--- Document excerpt ---
----------------
By MARSHA MERCER
Every year on World Kindness Day -- Nov. 13 -- people in about two dozen countries help oldies cross the street, hold doors for one another and think warm thoughts. How nice.
This year, though, terrorists attacked Paris, killing at least 129 people.
The horrific acts left us all reeling. But the thugs did not kill kindness. Kindness is so much more than the occasional display of good manners.
Three days after the Paris attacks, an inspiring news story involving a brave first responder, a dedicated surgical team and a grieving family rocketed around the world.
What connected the three was robust, life-changing kindness.
On Sept. 5, 2001, Patrick Hardison, then a 27-year-old volunteer firefighter in Senatobia, Miss., was trying to rescue a woman from a burning house.
“Just like every other fire…we went in looking for a lady,” he told ABC’s “Nightline.”
This time, the roof collapsed onto his head, knocking off his helmet. He felt his mask melting.
He lost his eyelids, ears, lips and most of his nose as well as his hair and eyebrows. His appearance frightened his own children. And the woman he’d been told was trapped inside the burning house? She was fine – not even home at the time.
After enduring more than 70 surgeries that still left him badly disfigured and in pain, he had all but given up when he was referred to Dr. Eduardo D. Rodriguez, a pioneering reconstructive surgeon. He is now chairman of the plastic surgery department at New York University’s Langone Medical Center.
Rodriguez, a Miami-born child of Cuban immigrants, started out as a dentist and attended medical school at Virginia Commonwealth University before graduating in 1999.
He evaluated Hardison for a face transplant and found him an excellent candidate. Hardison was more than willing, even with only a 50-50 chance of surviving the operation. They needed a face.
Then came a remarkable act of kindness by strangers.
David P. Rodebaugh was just 26 when the bicycle he was riding in Brooklyn, N.Y., slammed into a pedestrian and he was thrown to the ground, hitting his head. Rodebaugh was not wearing a helmet.
Rodebaugh was an artist and bicycle mechanic. “A free spirit,” his mother called him. He had signed an organ donor card, but the operation is so rare that few of us ever imagine our face might be transplanted. His mother recalled that her son had always wanted to be a firefighter and gave her permission.
The family donated his liver, kidneys and both eyes to help other patients.
Rodriguez’ team -- doctors, nurses, tech and support staff – had practiced for a year to hone their skills before attempting the heroic surgery. Using Rodebaugh’s face, Rodriguez and a medical team of more than 100 performed a 26-hour surgery, the most extensive face transplant surgery ever, on Aug. 14.
Its success was announced Nov. 16 at a news conference at NYU Langone, which paid for the transplant operation, estimated at $850,000 to $1 million.
“You only have one chance to land the Rover. The same goes with the face,” Rodriguez told Reuters, referring to NASA’s landing of the Rover spacecraft on Mars.
----------------
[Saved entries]
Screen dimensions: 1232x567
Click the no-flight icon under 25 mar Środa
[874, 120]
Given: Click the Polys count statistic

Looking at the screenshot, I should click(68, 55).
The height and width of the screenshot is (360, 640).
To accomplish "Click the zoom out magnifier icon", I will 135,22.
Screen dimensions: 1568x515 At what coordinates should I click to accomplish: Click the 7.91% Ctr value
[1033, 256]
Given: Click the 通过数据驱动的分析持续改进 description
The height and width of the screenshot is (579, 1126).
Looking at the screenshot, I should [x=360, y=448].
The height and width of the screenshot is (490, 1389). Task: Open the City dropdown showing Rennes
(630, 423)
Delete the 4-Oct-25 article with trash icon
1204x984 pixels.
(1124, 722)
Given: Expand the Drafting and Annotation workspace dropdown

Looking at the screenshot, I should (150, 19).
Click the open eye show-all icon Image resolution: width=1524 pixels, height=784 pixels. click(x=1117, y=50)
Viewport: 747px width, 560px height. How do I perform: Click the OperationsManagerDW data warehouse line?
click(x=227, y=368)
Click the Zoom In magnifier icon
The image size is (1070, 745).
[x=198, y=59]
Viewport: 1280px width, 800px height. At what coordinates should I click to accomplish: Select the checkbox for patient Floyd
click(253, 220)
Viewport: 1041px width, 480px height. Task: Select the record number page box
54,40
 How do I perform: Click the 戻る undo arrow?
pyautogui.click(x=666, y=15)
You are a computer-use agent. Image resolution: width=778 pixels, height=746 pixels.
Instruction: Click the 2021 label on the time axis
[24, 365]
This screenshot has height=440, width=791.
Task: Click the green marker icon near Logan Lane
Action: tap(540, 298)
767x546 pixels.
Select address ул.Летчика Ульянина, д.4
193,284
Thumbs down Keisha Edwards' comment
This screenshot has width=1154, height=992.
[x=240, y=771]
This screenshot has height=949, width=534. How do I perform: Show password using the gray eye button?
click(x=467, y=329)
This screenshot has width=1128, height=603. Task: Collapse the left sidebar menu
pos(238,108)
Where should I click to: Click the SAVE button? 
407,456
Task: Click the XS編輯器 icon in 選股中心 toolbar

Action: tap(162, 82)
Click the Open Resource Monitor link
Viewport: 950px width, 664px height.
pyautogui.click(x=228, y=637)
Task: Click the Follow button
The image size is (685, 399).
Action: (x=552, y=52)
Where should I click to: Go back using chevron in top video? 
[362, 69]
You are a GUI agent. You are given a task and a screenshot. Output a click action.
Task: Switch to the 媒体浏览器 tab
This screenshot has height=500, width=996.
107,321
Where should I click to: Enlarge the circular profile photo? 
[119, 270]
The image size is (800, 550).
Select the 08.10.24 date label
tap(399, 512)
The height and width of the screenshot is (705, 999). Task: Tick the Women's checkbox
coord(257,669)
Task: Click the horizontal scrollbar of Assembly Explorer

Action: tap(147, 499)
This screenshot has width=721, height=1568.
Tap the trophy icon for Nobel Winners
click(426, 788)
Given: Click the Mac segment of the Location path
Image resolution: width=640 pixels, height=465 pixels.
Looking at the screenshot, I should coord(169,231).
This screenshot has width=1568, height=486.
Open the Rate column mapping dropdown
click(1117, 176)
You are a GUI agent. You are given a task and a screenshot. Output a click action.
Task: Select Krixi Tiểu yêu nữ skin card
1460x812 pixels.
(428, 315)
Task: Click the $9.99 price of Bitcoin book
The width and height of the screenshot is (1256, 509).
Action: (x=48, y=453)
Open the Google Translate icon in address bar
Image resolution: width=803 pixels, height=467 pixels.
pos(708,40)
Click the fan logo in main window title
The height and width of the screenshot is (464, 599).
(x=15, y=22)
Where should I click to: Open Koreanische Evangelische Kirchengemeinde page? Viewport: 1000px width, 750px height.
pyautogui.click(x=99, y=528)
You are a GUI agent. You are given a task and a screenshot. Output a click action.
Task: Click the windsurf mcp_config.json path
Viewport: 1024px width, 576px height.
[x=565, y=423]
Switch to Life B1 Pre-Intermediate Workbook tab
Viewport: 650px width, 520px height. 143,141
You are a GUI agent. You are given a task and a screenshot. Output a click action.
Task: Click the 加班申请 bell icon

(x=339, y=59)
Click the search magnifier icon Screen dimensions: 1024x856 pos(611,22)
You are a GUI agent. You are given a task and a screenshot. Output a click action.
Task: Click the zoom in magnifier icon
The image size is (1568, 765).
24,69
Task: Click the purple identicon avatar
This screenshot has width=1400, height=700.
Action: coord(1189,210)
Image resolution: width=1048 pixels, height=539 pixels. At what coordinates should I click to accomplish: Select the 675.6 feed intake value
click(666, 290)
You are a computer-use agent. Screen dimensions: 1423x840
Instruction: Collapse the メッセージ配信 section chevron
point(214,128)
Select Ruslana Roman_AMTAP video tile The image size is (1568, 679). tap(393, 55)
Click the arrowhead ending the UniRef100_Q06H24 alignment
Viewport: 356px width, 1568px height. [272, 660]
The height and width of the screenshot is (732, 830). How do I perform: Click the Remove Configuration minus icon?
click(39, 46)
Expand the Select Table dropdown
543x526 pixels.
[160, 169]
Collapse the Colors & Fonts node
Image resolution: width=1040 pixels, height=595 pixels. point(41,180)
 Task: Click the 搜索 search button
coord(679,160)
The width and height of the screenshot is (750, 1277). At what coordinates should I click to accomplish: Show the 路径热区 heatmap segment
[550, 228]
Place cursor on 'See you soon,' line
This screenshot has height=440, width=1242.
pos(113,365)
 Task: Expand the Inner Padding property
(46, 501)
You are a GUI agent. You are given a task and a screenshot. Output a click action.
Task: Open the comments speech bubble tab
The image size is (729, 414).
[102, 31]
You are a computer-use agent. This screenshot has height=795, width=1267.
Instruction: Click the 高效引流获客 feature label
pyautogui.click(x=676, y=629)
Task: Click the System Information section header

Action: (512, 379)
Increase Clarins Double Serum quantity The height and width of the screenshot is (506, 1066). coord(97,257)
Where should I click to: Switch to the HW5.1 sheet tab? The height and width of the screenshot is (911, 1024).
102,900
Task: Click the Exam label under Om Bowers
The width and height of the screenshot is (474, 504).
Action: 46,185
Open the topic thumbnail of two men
----------------
--- Things to do ---
- 1) Reproduce the face transplant article from "David P. Rodebaugh" up to and including "wearing a helmet.", renaming "pedestrian" as "passerby".
- 2) Answer these questions from the face transplant article:
(a) How old was Patrick Hardison when the fire injured him?
(b) How many hours did the face transplant surgery last?
(c) On what date was the surgery's success announced?
The entries have no connection to the face transplant article.

--- Answers ---
- 1)
David P. Rodebaugh was just 26 when the bicycle he was riding in Brooklyn, N.Y., slammed into a passerby and he was thrown to the ground, hitting his head. Rodebaugh was not wearing a helmet.

- 2)
(a) 27 years old
(b) 26 hours
(c) Nov. 16